→ EXERCISE BRIEF: Rewrite the lines from the one containing "Task: Tap the 乐花借钱 logo on the 2/12 order" up to and including the one containing "Action: pyautogui.click(x=62, y=63)" as a Markdown table with the columns Row and Line, numbering each row and skipping blank lines. Leave the pictures out of the table.
>> START TASK DATA
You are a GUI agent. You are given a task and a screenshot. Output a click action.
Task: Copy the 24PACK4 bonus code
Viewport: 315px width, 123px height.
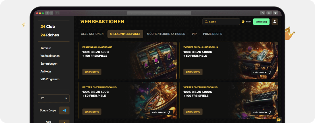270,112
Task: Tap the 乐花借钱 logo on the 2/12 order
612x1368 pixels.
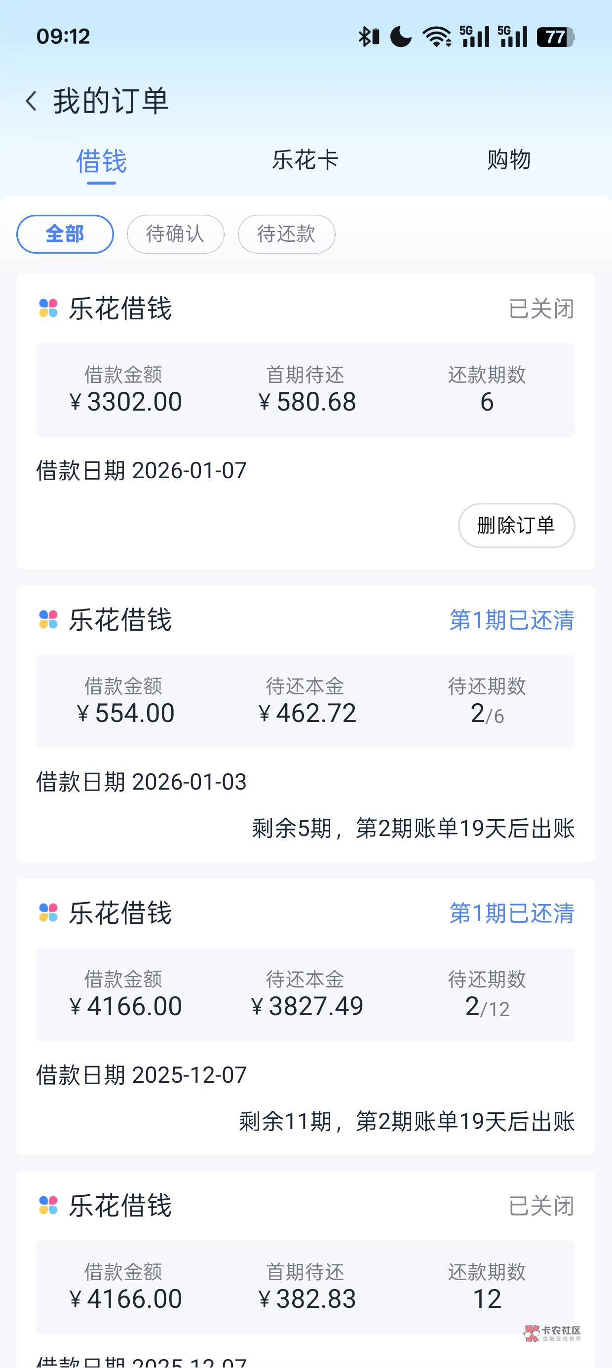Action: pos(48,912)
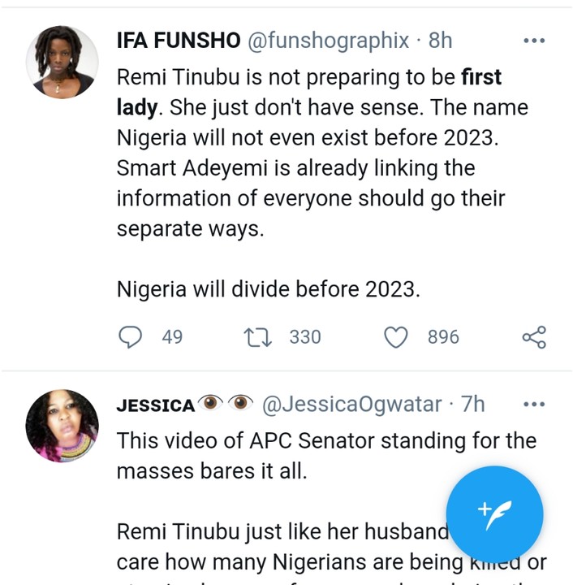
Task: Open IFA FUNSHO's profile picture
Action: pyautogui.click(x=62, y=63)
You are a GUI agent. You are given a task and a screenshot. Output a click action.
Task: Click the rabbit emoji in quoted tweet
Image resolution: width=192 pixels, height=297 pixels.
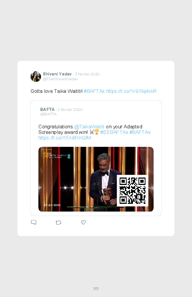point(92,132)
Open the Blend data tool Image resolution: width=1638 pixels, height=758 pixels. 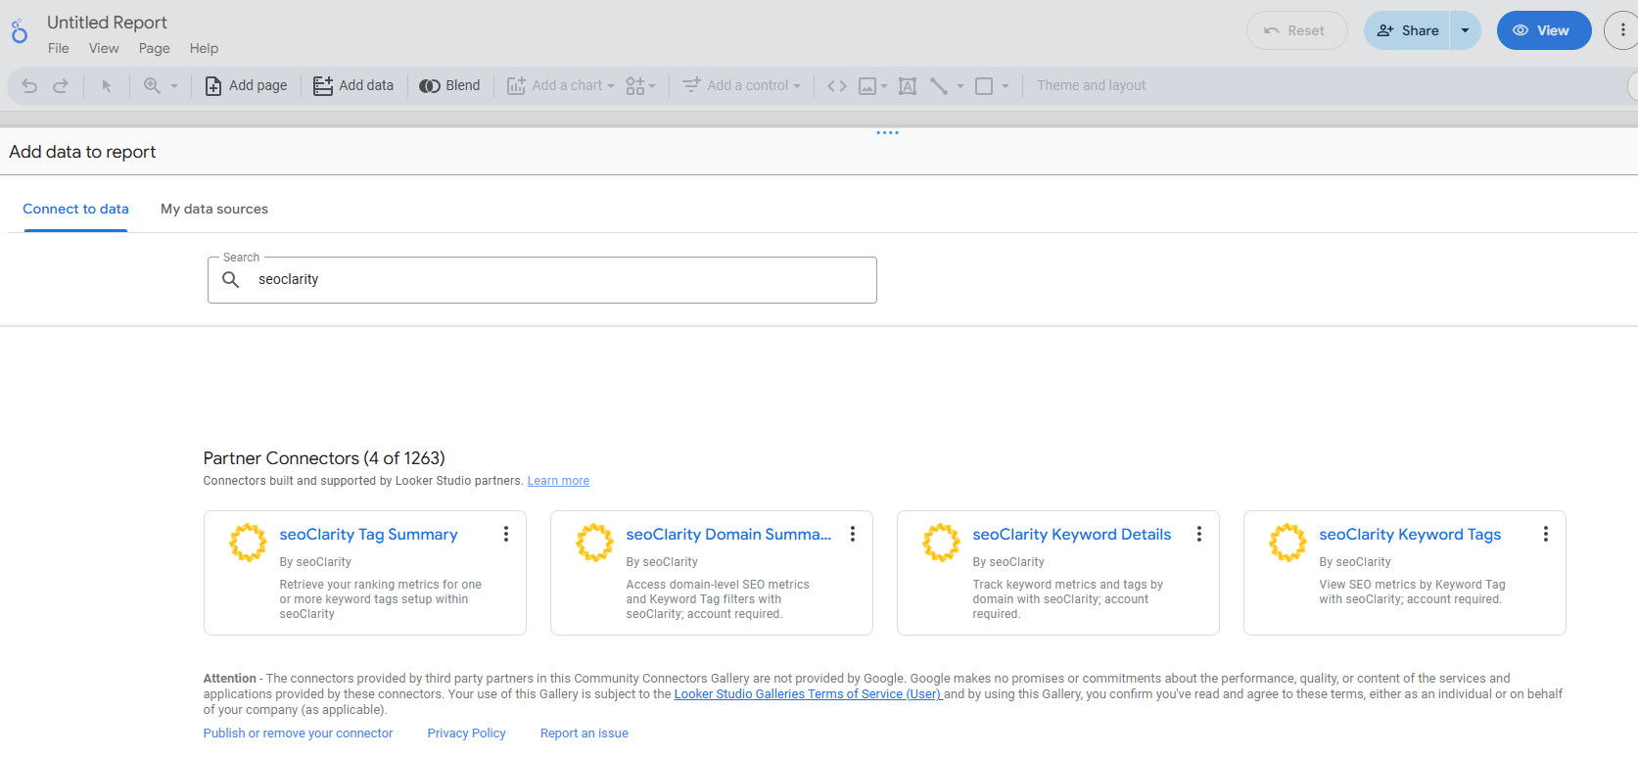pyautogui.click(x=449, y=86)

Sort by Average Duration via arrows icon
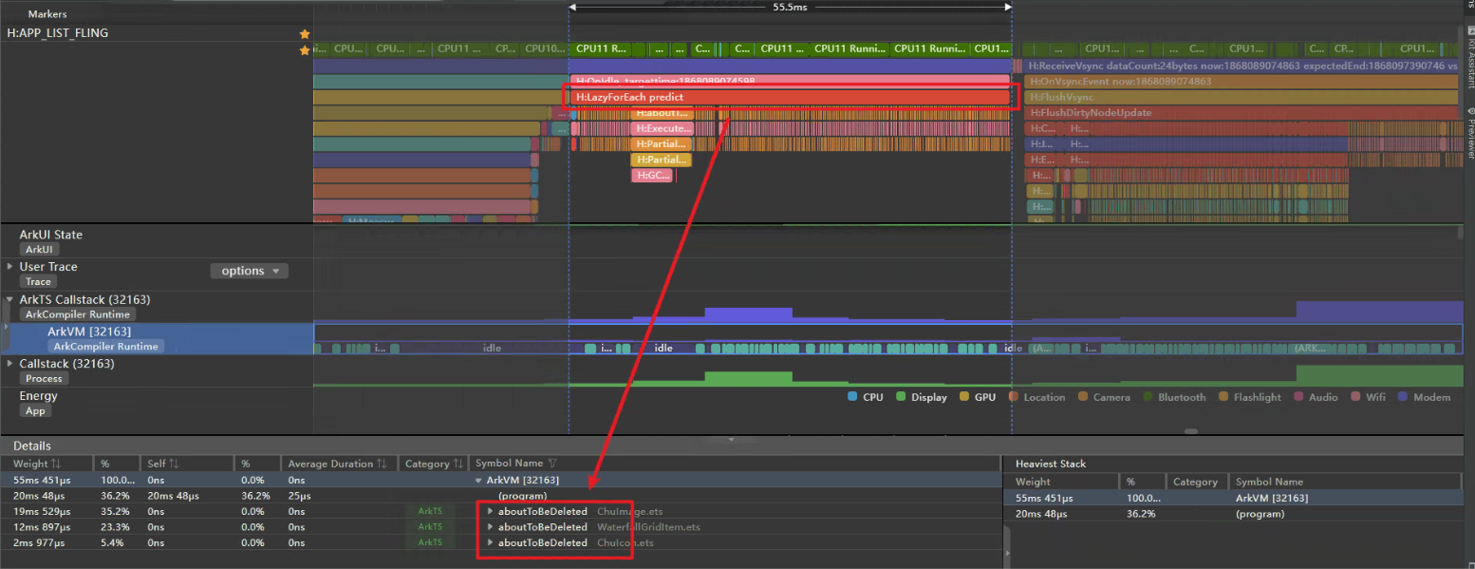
>> END TASK DATA
→ TASK RESULT:
| Row | Line |
|---|---|
| 1 | Task: Tap the 乐花借钱 logo on the 2/12 order |
| 2 | 612x1368 pixels. |
| 3 | Action: pos(48,912) |
| 4 | Task: Open IFA FUNSHO's profile picture |
| 5 | Action: pyautogui.click(x=62, y=63) |